* Data excerpts *
============================================================

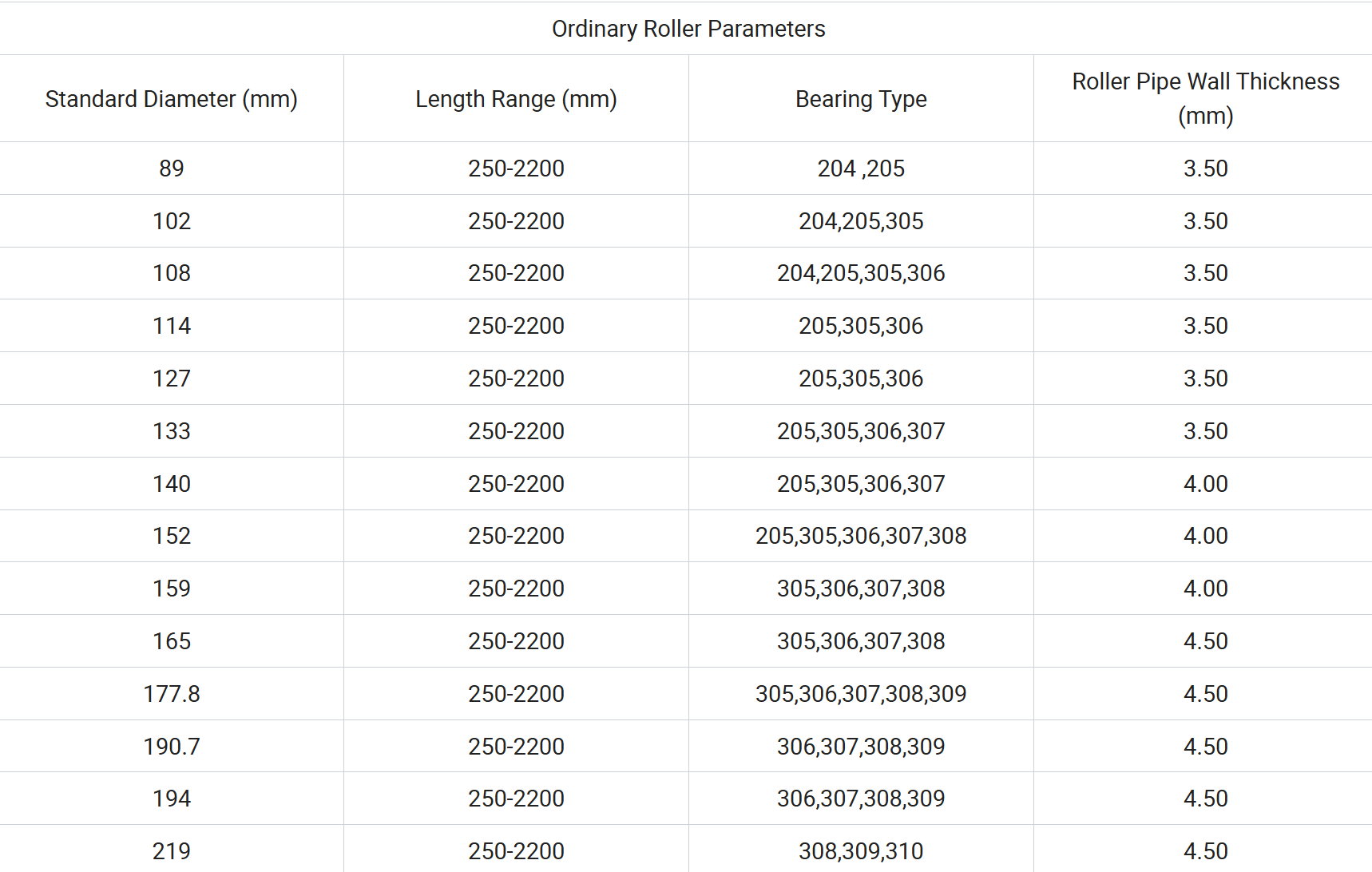Select the diameter cell showing 89
The image size is (1372, 872).
point(172,168)
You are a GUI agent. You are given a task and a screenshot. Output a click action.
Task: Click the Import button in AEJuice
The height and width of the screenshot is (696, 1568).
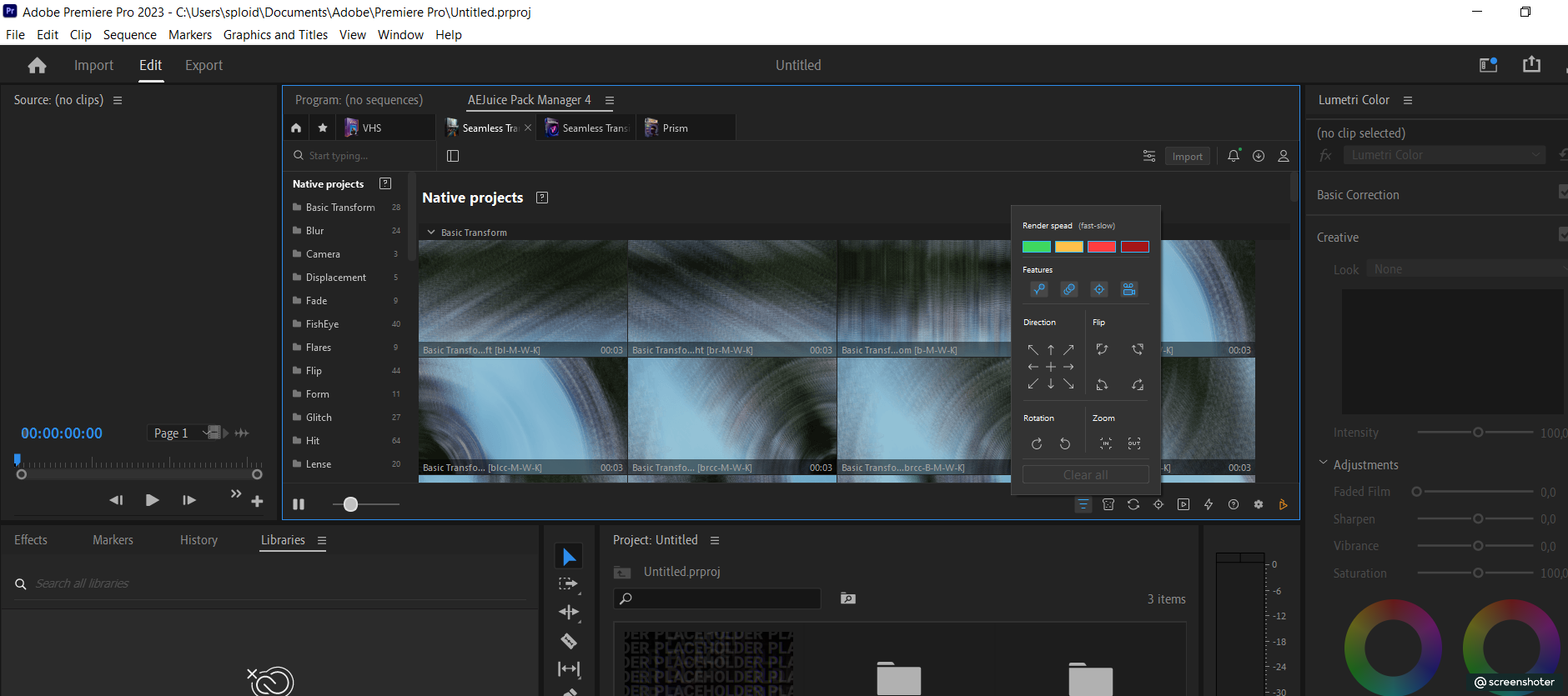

============================================================

* Requirement *
Go through the listing above, and whenever a line holds the word "screenshot", copy it.

* Answer to this exercise *
You are a GUI agent. You are given a task and a screenshot. Output a click action.
The height and width of the screenshot is (696, 1568).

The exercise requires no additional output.